- _PAGE TEXT_:
Start
You’ll sell to them differently, charge them differently and try to get different things out of the relationship than you will from those that follow. This is the group that will teach you how to refine your product, whether or not you are targeting a large enough market and how to craft a scalable sales process that will help you land your next 100 customers.

Getting these customers and working with them effectively is a challenge for any startup. Here are some tips for startup founders that I’ve learned in my years as a venture capitalist and sales executive.

You’re The First Head Of Sales

It will be tempting to hire an experienced sales veteran when you’re busy trying to get the product right and grow the company, but there is a strong argument against that.

The first 10 customers should be sold by you, the CEO or founder.

As the founder, you understand the product, as well as the market challenges and opportunities, better than anyone else. The feedback you receive during sales calls will help you understand your target customer better, and inform changes that need to be made to the product.

Selling to customers directly will help you strengthen your pitch to potential investors, partners and employees — and also will allow for you to cultivate strong customer relationships from the beginning. Once you’re ready to hire your first sales leader, you will already have valuable, firsthand insight to share with them.

Look For Young And Ambitious Customers

While it’s admirable to target big-name customers, the chances are unlikely that they’ll take a meeting or make a bet on a brand new product. Similarly, a potential customer who is far along or at the end of his career may not have a high tolerance for risk or change.

It’s best to go after customers that fit a similar profile to your startup. Specifically, try to find the bright, young executives who are still in the early stages of their careers, with a long trajectory remaining. They’re usually more forward-thinking, and want to be seen by their company as innovative, strategic leaders. Placing a bet on a new product that solves a big problem for the company could make that young exec a hero.

Focus On Engagement, Not Revenue

As you land more customers and add them to your client roster, it is essential that each initial customer uses your product at the engagement level to be considered an active user. Engagement levels — not revenue numbers — are often a stronger indication of long-term product adoption.

This should be your top priority. Your first set of customers will inevitably serve as reference accounts — and the more engaged users are, the better references they’ll provide.

Focusing your time on your initial customers will also help you to understand how frequently they are using your product and how core it is to their business. You want to get to the point where they tell you that if you remove your product, it would be destructive to their business.

Remember, your company will only achieve success if your product can solve a real problem for your customers. For young companies, frequency of use is usually a better measurement of initial product success than how much they’re willing to pay. If your product really solves their problems, they will eventually pay — and will become some of your most loyal product ambassadors.

Conversely, if a customer has already paid you, but they aren’t using your product, it likely isn’t solving an important enough problem for them — something you as the company founder or CEO needs to be personally aware of in order to increase engagement and, in turn, revenue.

Know Who To “Sign” And When To Walk Away

Focus your initial sales efforts on prospects who aren’t your friends. To be scalable, your product will need validation outside of your network, and you need the type of honest feedback that friends don’t often provide.

This may be a rockier road to navigate, but it will help you become skilled in determining which sorts of potential customers will be the best early adopters. These need to be prospects that represent vast market potential for the specific product you’re developing.

If you realize that a prospect is demanding more from your company than it can provide, or that they want your product to address more than the key pain points you’re set on solving, be prepared to walk away.

Most entrepreneurs I meet are producing nice-to-have solutions, not must-haves. If you handle your first 10 customers the right way, you’ll know you’re on the right path.
End
- _DATASET CONTENT_:
Start
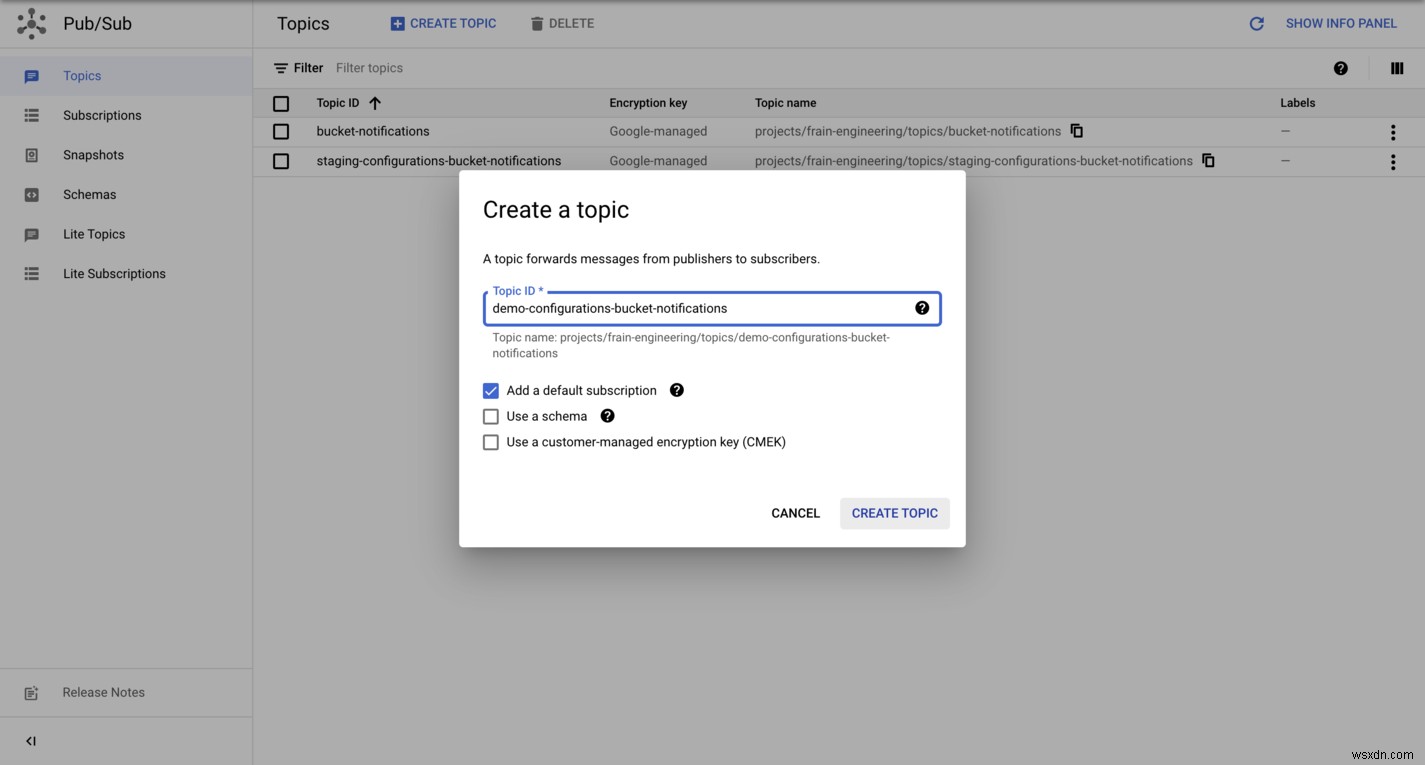
Task: Enable the Use a schema option
Action: [x=490, y=416]

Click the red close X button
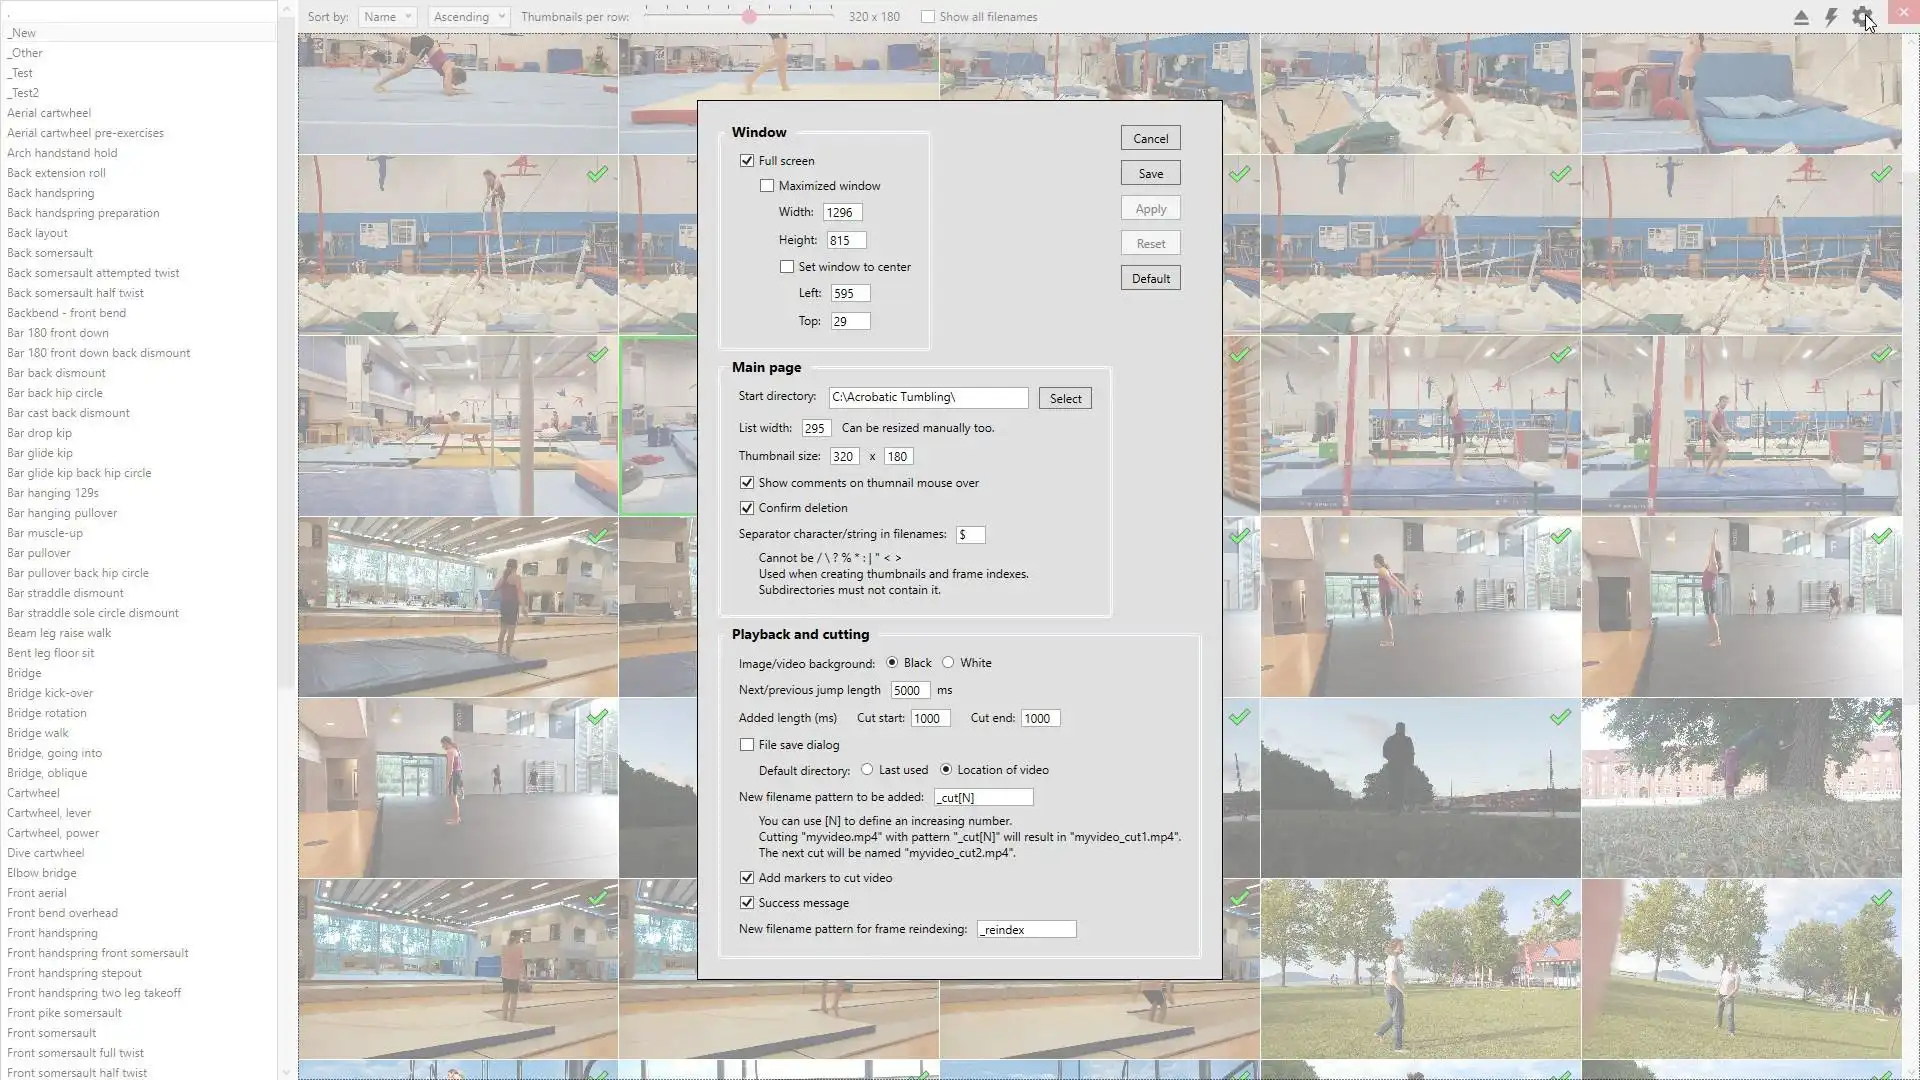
End
- _PARTS OF THE EXERCISE_:
**a)** In the startup sales article, rewrite everything from "As you land" down to "long-term product adoption.", replacing "client roster" with "customer list".
**b)** What are the section headings in the startup sales article?
**c)** In the startup sales article, who should sell to the first 10 customers?

- _TASK-BY-TASK SOLUTIONS_:
**a)**
As you land more customers and add them to your customer list, it is essential that each initial customer uses your product at the engagement level to be considered an active user. Engagement levels — not revenue numbers — are often a stronger indication of long-term product adoption.

**b)**
- You’re The First Head Of Sales
- Look For Young And Ambitious Customers
- Focus On Engagement, Not Revenue
- Know Who To “Sign” And When To Walk Away

**c)** The CEO or founder.